**EXTRAIT CHOISI**
Un film de Whit Stillman

Un teen-movie à part, où la peste est une vraie gentille

Lily vient d’arriver sur le campus de Seven Oaks, où elle fait la connaissance de ses trois copines de chambrée. Un peu inquiète, elle se laisse guider par ces filles qui ont plein d’idées sur le monde, veulent « améliorer » les gens et s’occupent du Suicide Prevention Center, où on guérit les pulsions suicidaires par des leçons de tap dance…

« Damsels in distress » est un film signé Whit Stillman, réalisateur remarqué en 1999 pour « The last days of disco » et quasi absent depuis. Il n'a pas grand chose à voir avec "Demoiselle en détresse" de George Stevens avec Fred Astaire (1937), puisqu'il s'agit d'un teen movie (de qualité) qui a eu les honneurs de faire la clôture du Festival de Venise 2011, allégeant un peu la tonalité d'une édition plutôt tournée vers le drame. Sa projection fut une rafraîchissante surprise, et l'occasion de rappeler que la Mostra de Venise est toujours tournée vers l'avenir, ceci malgré ses récentes difficultés logistiques.

Son héroïne s'appelle Lily, étudiante fraîchement débarquée sur un campus, et rapidement approchée, comme dans tout film du genre qui se respecte, par une bande d'écervelées plutôt jolies, prétentieuses (elles veulent absolument aider les autres...), mais pour une fois pas si pestes. Car là où le scénario surprend, c'est au niveau des théories de ces demoiselles, pour le moins extravagantes. Ainsi, en amour il vaut mieux viser un homme pas trop beau ni intelligent et l'aider à prendre conscience de son potentiel (prenez-en de la graine !). Quant aux dépressifs cliniques, ils devraient pouvoir s'en sortir en étant soignés à coup de leçons de Tap Dance (ça ne s'invente pas!).

**DONNÉES DISPONIBLES**
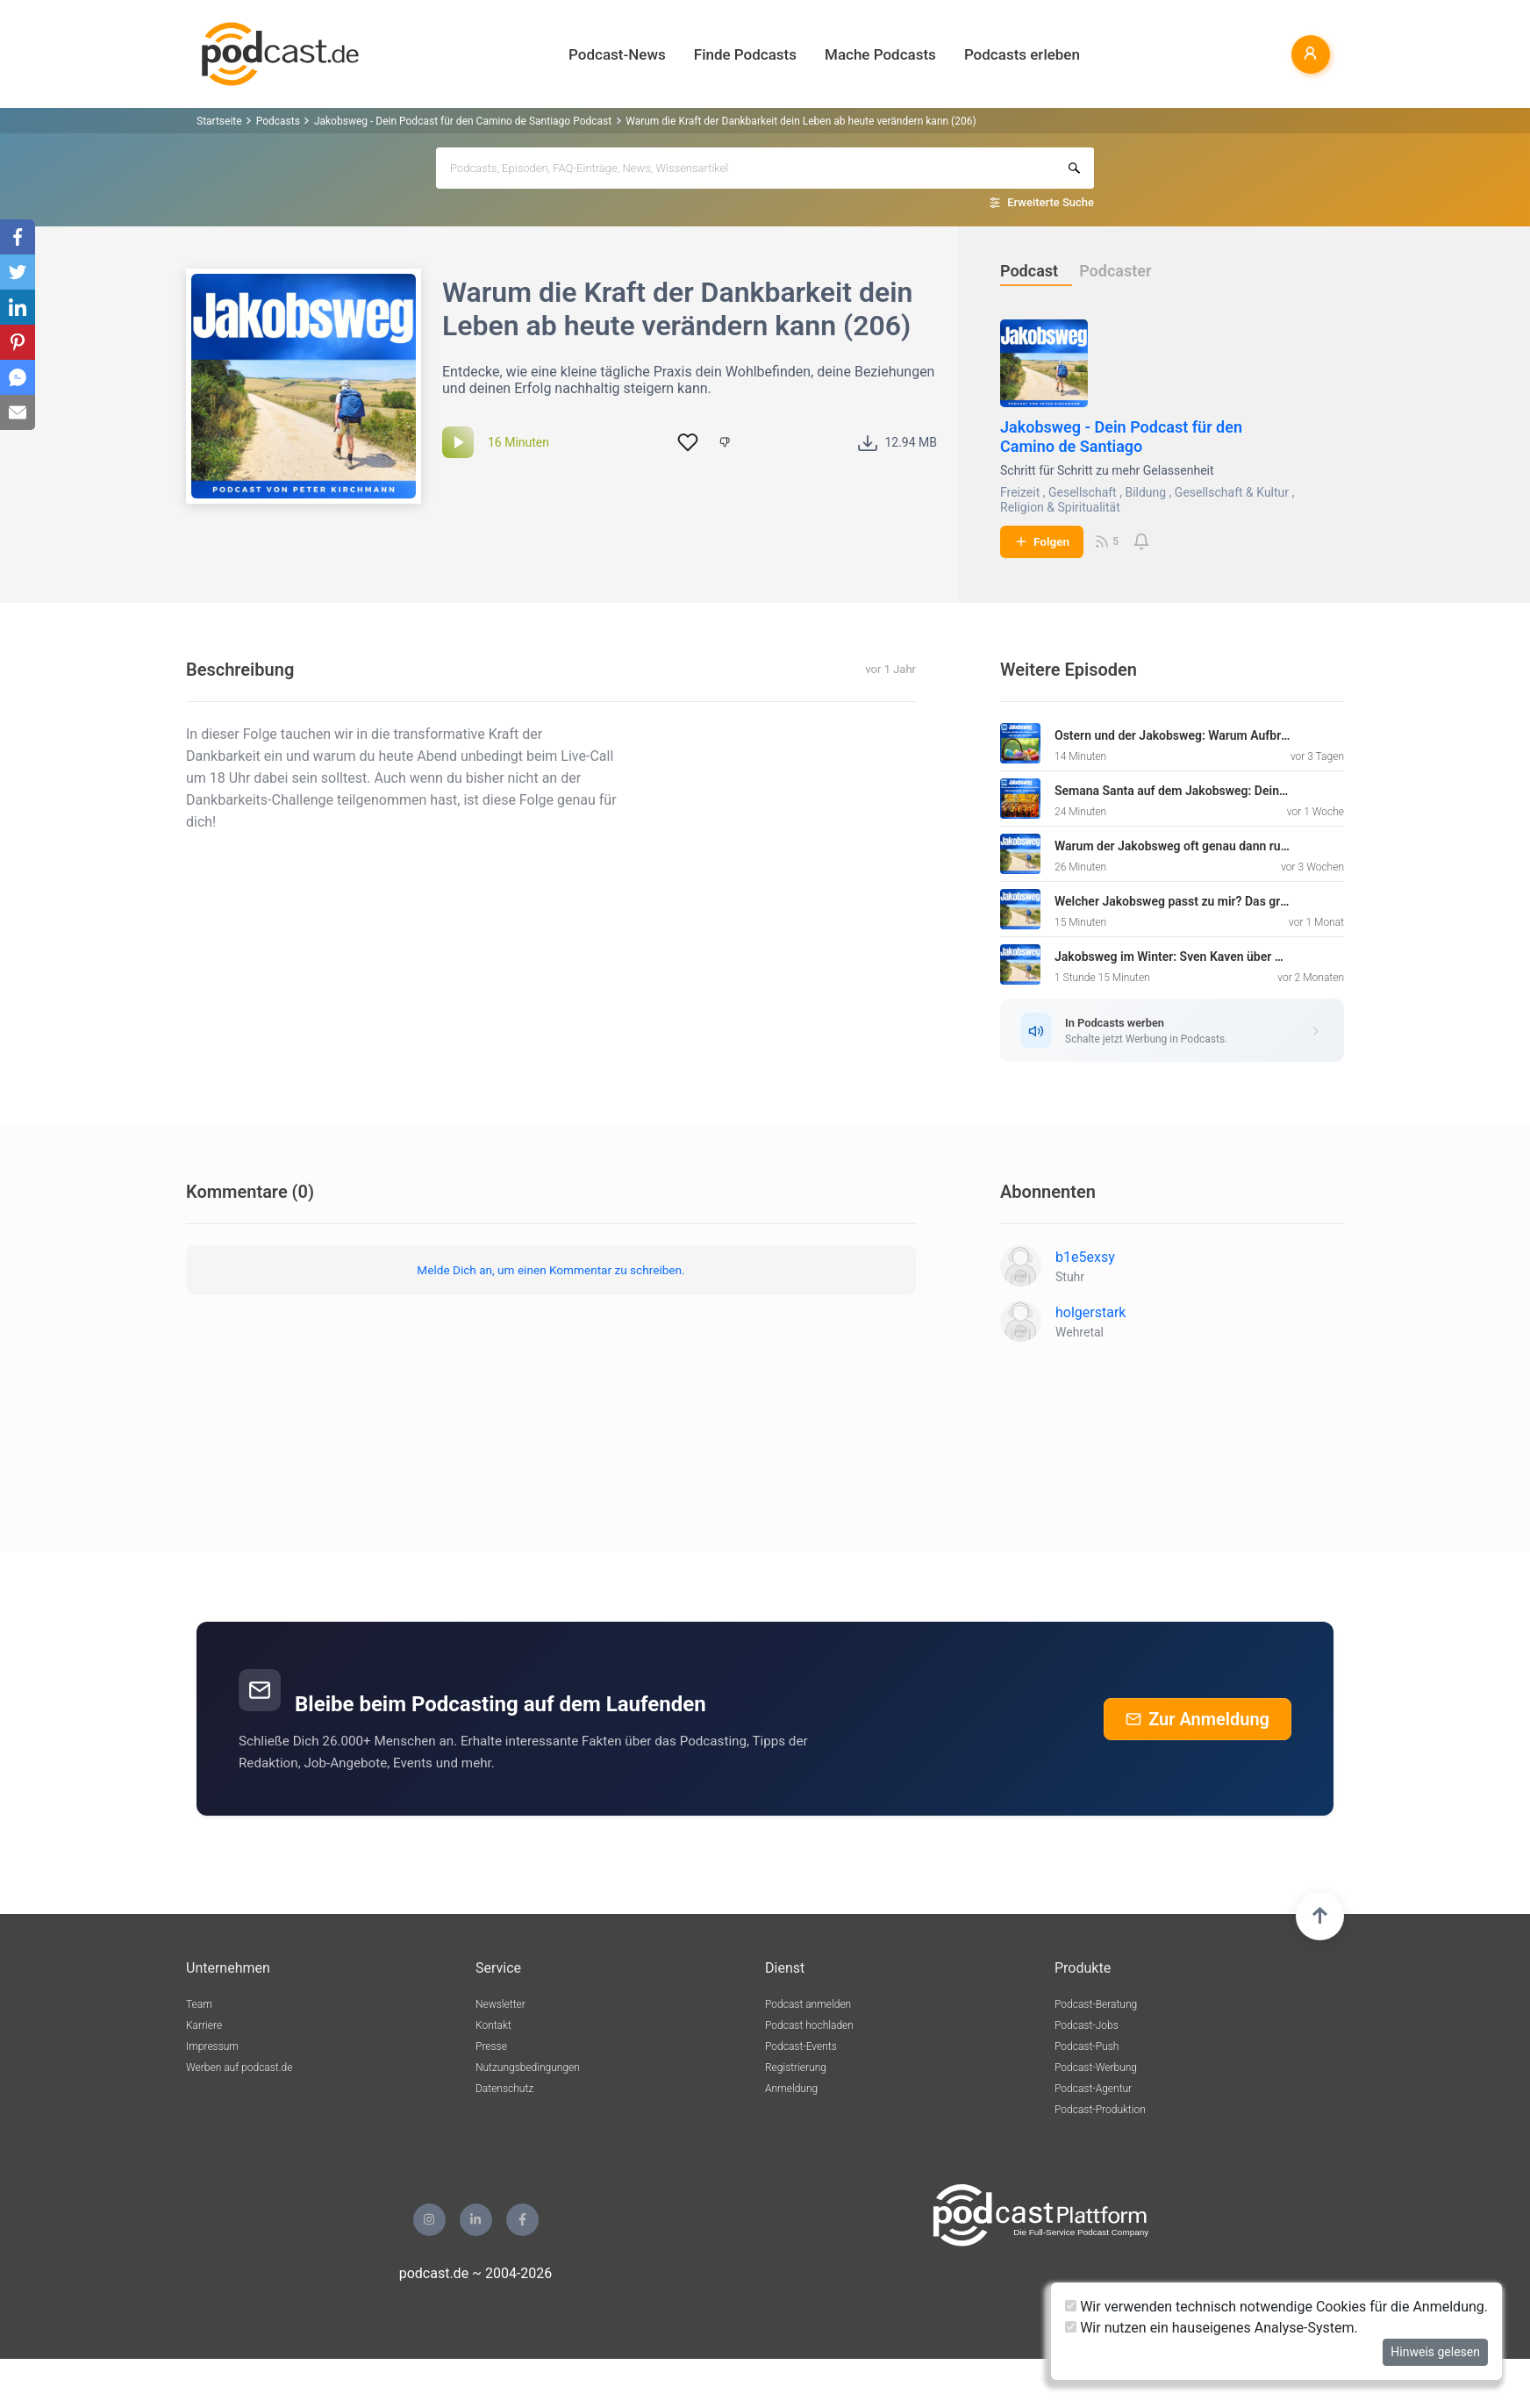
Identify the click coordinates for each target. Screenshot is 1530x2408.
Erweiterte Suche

**OBJECTIF**
Reprenez la critique du film « Damsels in distress » à la suite de sa dernière phrase et poursuivez-la. Ces lignes n'ont aucun lien avec la critique de film.

**RÉSULTAT ATTENDU**
À la fois loufoque et pince-sans-rire, « Damsels in distress » est un plaisir de dialogues absurdes, le spectateur adoptant le même regard que l'étrangère Lily, effaré par les différentes certitudes exposées ici, l'important étant chez ces demoiselles, de ne pas perdre la face. Avec ce teen movie bavard, vous apprendrez donc beaucoup de chose. Que par exemple il existait deux Zorros, un avec un Z, l'autre avec un X, mais qu'on se souvient du premier car le second signant d'un X et non d'un Z, passait logiquement pour un illettré ! Vous apprendrez aussi que si vous avez un petit ami Cathar, il risque de vouloir vous faire l'amour par derrière pour éviter d'utiliser des préservatifs. Vous aurez droit à toutes sorties de préjugés devenus théories, vous révélant par exemple sur l'effet néfaste du sport sur les homosexuels, qui étaient par le passé raffinés et intelligents, et qu'ils ont tout perdu en devenant des musclés aux T-shirts moulants.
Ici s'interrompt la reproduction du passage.